In a press release on February 8, the U.S. forces in Afghanistan said they had bombed Taliban and ETIM hideouts in Badakhshan.

“U.S. strikes in Badakhshan Province destroyed Taliban training camps and other fighting positions. These training camps support terrorist operations inside Afghanistan as well as operations conducted by [the] ETIM in the border region with China and Tajikistan,” the statement said. “The U.S. strikes support Afghanistan in reassuring its neighbors that it is not a safe sanctuary for terrorists who want to carry out cross-border operations.”

The statement added that ETIM militants “pose a threat to China and enjoy support from the Taliban in Badakhshan and throughout the border region.”

In Beijing, Chinese Foreign Ministry spokesman Geng Shuang said they have no specific information about the issue.

He, however, said that fighting the ETIM was a "core counterterrorism concern" for Beijing. "Striking against terrorism is the responsibility of all countries in the world," he was quoted as saying by Reuters.

The Taliban have not commented on the situation in Badakhshan.
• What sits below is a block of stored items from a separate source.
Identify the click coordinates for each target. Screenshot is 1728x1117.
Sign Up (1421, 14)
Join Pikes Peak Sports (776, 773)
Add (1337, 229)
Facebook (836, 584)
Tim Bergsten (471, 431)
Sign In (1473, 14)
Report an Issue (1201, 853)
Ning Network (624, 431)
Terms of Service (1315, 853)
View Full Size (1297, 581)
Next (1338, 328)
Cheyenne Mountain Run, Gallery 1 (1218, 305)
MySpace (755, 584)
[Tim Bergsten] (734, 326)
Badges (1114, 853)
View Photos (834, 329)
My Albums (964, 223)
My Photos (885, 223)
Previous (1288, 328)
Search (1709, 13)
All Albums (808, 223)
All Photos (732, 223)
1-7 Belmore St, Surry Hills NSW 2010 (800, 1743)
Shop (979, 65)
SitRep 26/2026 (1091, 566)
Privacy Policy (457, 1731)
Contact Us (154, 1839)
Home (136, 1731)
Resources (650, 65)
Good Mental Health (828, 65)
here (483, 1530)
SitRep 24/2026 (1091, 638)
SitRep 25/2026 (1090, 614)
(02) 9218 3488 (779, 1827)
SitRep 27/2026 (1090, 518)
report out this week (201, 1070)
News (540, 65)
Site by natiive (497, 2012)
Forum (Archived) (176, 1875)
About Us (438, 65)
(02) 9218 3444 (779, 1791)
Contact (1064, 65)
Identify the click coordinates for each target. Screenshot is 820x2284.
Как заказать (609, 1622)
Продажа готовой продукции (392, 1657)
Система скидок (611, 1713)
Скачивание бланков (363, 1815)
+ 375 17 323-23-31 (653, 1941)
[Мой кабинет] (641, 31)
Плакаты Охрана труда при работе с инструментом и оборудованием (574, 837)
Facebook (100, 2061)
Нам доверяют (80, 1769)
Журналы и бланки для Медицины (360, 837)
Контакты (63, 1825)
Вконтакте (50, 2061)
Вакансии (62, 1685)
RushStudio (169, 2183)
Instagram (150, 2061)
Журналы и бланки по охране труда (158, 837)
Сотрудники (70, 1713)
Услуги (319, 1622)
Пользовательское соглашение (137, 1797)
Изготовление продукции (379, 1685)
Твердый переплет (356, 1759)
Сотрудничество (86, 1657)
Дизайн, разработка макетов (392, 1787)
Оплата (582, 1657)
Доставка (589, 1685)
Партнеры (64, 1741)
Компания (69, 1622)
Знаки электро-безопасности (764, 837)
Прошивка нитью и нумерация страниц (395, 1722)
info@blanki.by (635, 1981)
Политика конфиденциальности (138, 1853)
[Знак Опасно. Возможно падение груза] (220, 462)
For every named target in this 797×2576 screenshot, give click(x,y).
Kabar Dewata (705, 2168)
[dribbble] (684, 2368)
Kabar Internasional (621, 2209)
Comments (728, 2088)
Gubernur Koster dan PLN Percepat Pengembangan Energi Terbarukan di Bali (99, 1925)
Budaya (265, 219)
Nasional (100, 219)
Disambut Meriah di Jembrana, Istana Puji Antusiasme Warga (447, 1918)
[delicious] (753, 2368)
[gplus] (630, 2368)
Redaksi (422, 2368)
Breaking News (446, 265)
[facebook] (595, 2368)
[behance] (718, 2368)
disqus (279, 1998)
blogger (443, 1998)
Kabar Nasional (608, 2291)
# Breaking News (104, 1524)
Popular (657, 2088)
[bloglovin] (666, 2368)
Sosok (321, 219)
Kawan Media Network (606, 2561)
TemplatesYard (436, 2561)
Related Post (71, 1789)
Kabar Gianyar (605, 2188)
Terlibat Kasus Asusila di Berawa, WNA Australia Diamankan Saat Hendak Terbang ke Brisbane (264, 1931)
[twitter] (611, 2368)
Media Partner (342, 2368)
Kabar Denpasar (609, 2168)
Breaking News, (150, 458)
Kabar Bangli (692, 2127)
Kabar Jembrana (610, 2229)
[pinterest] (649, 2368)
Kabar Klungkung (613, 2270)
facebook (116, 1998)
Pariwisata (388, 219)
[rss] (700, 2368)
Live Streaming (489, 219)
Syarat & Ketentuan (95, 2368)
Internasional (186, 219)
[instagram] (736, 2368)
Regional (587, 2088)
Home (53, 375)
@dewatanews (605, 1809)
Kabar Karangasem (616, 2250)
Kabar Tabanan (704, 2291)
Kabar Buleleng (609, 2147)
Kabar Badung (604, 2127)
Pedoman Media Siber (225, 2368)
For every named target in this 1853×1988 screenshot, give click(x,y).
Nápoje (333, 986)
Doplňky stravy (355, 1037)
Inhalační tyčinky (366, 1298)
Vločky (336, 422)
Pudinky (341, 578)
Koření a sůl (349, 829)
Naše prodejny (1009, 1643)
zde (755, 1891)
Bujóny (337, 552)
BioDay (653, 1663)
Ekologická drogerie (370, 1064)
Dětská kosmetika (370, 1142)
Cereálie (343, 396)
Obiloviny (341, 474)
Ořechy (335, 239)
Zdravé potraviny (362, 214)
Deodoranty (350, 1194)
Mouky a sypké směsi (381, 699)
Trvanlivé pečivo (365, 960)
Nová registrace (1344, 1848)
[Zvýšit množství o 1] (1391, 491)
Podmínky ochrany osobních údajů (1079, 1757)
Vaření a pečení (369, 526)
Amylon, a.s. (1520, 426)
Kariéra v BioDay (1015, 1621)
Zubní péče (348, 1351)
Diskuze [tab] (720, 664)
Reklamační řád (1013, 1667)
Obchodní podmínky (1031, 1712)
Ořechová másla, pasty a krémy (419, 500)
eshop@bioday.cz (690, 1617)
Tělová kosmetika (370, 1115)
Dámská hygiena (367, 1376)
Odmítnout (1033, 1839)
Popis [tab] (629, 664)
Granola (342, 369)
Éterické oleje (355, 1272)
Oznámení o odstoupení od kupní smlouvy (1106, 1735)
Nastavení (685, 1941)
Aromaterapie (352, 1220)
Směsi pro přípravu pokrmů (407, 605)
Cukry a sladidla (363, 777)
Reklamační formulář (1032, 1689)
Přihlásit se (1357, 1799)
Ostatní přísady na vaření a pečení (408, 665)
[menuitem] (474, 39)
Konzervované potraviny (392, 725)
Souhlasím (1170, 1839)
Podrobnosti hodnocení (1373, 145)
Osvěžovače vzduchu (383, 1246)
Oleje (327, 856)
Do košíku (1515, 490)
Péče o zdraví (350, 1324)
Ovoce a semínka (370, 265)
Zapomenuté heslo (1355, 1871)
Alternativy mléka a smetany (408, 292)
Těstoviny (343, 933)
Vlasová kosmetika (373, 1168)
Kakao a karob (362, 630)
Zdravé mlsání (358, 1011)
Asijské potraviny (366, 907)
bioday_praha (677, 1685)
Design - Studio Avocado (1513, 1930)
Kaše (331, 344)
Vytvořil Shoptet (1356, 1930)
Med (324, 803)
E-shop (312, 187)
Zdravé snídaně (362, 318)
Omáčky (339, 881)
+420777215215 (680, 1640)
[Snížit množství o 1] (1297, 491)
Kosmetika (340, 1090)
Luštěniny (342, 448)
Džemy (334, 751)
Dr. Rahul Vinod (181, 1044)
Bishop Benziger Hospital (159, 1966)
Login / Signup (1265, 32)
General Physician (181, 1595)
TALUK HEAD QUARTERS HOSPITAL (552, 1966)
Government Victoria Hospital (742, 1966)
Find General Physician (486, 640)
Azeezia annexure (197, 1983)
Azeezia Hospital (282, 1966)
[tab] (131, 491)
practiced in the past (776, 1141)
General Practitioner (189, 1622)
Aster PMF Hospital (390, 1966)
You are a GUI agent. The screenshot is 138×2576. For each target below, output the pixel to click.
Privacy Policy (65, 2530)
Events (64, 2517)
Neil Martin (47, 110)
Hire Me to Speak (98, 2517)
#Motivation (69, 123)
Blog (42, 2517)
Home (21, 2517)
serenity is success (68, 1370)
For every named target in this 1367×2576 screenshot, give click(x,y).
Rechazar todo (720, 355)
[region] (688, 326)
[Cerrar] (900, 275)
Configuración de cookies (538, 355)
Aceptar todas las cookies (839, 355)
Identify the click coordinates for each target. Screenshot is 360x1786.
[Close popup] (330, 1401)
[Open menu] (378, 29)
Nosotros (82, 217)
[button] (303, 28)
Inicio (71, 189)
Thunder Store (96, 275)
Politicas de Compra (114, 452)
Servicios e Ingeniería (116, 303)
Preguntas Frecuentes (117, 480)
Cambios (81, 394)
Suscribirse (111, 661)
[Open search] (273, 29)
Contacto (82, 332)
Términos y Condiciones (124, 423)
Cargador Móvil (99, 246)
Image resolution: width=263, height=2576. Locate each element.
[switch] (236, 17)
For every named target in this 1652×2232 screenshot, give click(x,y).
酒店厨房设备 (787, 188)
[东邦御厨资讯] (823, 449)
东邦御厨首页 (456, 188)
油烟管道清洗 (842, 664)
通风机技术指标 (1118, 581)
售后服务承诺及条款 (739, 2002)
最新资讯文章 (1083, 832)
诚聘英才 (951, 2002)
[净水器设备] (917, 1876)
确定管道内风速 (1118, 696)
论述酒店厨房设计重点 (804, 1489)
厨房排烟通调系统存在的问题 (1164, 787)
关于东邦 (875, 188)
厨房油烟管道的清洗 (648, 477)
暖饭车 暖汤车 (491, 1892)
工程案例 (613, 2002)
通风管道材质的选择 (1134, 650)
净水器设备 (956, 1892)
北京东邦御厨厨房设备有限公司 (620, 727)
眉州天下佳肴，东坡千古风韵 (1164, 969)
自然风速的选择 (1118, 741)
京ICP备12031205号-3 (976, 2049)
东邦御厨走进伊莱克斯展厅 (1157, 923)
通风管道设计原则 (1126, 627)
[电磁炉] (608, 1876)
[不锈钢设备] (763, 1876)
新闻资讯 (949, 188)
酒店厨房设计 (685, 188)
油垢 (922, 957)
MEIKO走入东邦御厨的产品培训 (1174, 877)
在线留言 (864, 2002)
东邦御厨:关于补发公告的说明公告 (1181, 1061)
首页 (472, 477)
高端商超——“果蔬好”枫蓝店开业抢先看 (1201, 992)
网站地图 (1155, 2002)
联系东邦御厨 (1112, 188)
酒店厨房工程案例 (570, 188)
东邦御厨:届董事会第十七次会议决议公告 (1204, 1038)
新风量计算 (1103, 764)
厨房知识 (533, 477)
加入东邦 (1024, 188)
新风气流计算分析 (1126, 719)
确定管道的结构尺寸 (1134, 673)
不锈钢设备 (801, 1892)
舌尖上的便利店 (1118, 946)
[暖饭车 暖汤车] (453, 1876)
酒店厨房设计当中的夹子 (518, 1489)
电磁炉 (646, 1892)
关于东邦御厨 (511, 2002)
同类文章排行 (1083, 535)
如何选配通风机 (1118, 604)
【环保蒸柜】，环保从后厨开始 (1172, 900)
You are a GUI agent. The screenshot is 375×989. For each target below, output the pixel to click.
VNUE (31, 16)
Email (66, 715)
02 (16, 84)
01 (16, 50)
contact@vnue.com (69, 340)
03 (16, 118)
It was not possible to independently verify the claims of warring sides in a remote Afghan frontline.

Lawmaker Mohammad Zakaria Sawda represents Badakhshan in the Afghan parliament. He says the militants are trying to turn Badakhshan into a stepping stone for proxy wars in the region.

But, he adds, no one is set to benefit from turmoil in Badakhshan.

“Everyone -- factions and countries engaged in supporting terrorism --must know that the terrorists will eventually turn their guns against their sponsors,” he said.